Piotr Kusiewicz (tenor)
Waldemar Malicki (piano)
rec. Radio Gdansk Studio, 14 January 1986. DDD.
Texts not included
DUX DUX0383 [37:48]

If you are looking for something unusual this Christmas, this could be what you are looking for. There are, however, several caveats that I must get out of the way first:

- The playing time is disgracefully short for a full-price release. It’s little consolation to report that the playing time is actually 38:03, a few seconds longer than stated.
- There are no texts.
- These carols also exist in a version for solo soprano, female choir and orchestra, which many will prefer.
- The orchestral version is available on a budget-price recording from Naxos, with other works by Lutosławski adding up to a more substantial playing time.

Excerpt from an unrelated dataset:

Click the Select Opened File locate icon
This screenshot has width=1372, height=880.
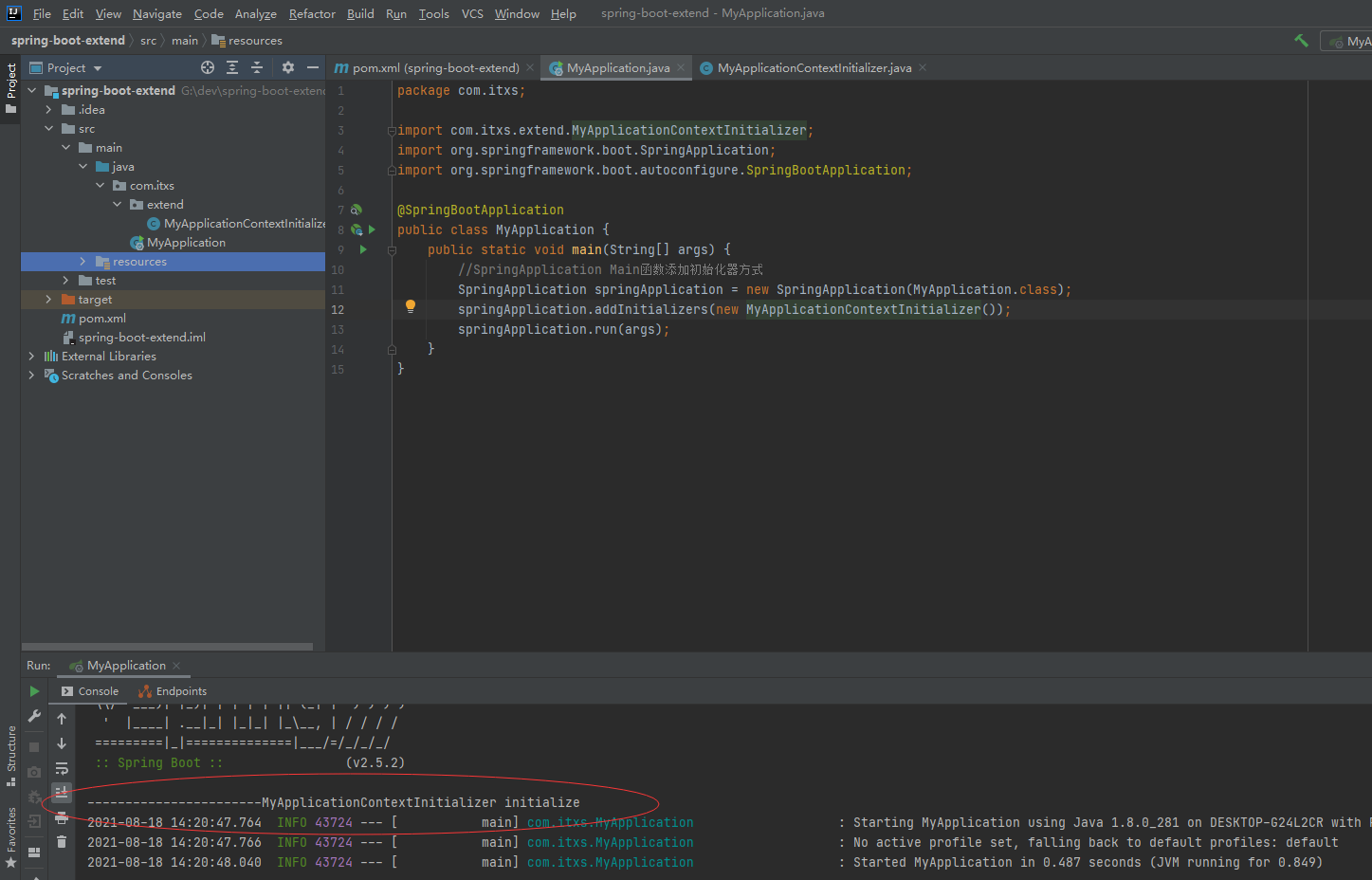click(208, 67)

The Polish Carols were assembled in 1946, mostly derived from the folk collection of Father Marcin Michał Mioduszewski, with two from the similar collection of Oskar Kolberg. The version for tenor and piano, as recorded by Dux, is an alternative to the version for soprano and piano, also recorded by Dux (DUX0961/2, 2 CDs, with other Songs). The composer made his own orchestration of seventeen of the carols in 1985, adding the remaining three in 1989.

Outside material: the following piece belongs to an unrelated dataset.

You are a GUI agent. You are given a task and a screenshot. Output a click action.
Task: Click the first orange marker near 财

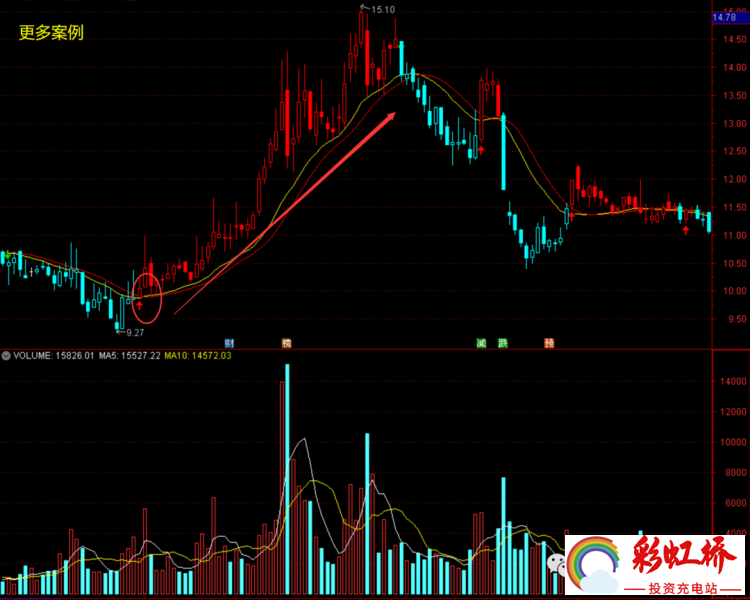[x=287, y=343]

That version for soprano, female choir and orchestra has been recorded on Naxos (8.555994, with Lacrimosa and Five Songs for solo female voice and 30 solo instruments). Like the Dux recordings it offers authentic Polish performances, directed by Antoni Wit. I listened to this performance after the Dux and whereas I was entertained by the solo versions, I was enthralled by the choral settings and by the all-too-short Lacrimosa and songs which follow. I’m thoroughly in agreement with Herbert Culot who described the Naxos CD as ‘a gem of simplicity and subtlety … A beautiful if unusual Christmas offering’ – review – and Dominy Clements, who made it a Bargain of the Month. See also David Barker’s Beyond the Carols.

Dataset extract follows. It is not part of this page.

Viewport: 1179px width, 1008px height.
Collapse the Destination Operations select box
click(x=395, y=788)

The Naxos playing time is still short of full respectability, at 54:22, but longer than the Dux and the budget price compensates. It can be yours for as little as 4.99 if you download from, which is where I listened to it streamed in lossless sound. It comes with the pdf booklet and though this doesn’t contain the texts, it will direct you to where they can be found, with translations, online. Lutosławski completists will also find it included in a 10-CD Naxos set (8.501066).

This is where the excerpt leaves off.